Aunque la Tierra está compuesta en sus tres cuartas partes por agua, solo un 2% de la misma es agua dulce. De ella, la mayor parte se concentra en los casquetes polares y solo una mínima parte es potable para el ser humano. Desgraciadamente el factor humano está contribuyendo de manera decisiva en la rápida degeneración de la misma y el cambio climático que estamos provocando puede acabar con esas reservas de agua dulce, imprescindibles para el mantenimiento de la biodiversidad y del propio ser humano. 

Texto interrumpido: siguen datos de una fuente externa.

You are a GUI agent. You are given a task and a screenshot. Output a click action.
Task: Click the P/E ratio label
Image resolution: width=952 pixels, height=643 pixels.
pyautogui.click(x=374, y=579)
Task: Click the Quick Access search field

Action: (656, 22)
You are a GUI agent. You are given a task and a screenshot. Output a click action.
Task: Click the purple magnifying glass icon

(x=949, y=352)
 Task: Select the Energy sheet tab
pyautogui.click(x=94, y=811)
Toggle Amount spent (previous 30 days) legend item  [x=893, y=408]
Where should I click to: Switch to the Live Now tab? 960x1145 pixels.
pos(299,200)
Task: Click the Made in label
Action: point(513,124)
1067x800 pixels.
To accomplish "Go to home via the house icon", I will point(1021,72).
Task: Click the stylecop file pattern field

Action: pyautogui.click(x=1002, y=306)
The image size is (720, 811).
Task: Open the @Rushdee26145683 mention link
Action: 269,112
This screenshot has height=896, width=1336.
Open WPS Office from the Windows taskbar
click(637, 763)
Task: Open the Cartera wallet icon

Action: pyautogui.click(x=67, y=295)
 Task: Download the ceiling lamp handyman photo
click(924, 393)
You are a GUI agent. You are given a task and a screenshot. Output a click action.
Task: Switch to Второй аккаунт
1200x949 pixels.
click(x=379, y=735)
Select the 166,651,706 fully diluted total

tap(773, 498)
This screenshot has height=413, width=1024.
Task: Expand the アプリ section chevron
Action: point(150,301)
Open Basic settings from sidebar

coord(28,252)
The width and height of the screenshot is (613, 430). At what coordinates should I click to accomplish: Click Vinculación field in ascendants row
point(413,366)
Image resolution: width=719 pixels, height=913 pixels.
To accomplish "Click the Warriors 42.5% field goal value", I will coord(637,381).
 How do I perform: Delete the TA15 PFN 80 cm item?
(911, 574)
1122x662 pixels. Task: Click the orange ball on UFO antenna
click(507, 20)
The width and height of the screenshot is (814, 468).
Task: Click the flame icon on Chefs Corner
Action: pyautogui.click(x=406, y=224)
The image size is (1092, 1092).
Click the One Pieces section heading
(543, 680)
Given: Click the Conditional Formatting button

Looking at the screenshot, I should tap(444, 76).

Los pabellones temáticos nos ayudaron a concienciarnos de que no es un problema de otros, sino que lo es de todos y todos debemos contribuir, en nuestra pequeña o gran medida, a una utilización racional del agua en nuestra vida diaria. Sin ánimo catastrofista se nos trataba de hacer ver la necesidad de utilizar el agua si despilfarros, utilizando la que debemos, sin excedernos en su uso.

Los pabellones nacionales describieron, conforme a su cultura y tradiciones, los usos del agua en sus distintos territorios. A los espectaculares y abarrotados pabellones de Japón, Kuwait o Alemania es de justicia reseñar, por su atractivo visual, los de Dinamarca, Argelia, Francia y Aragón. Pero cualquiera de los casi 100 países expositores merecía ser visitado.

Que los tres meses de "fiesta del agua" sigan en quienes los hemos disfrutado, aprovechando la lección recibida. Más de cinco millones y medio de personas hemos aprendido que el agua es un recurso limitado y que debemos tratarlo con el mimo y el cuidado que merece. He querido esperar a que se cerrase el telón para comentar mis impresiones de la misma; siempre hay quien podría pensar en que habríamos estado haciendo proselitismo. Y nada más lejos de la realidad.

Y llegará, llegará, llegará la tormenta que anuncia el cielo.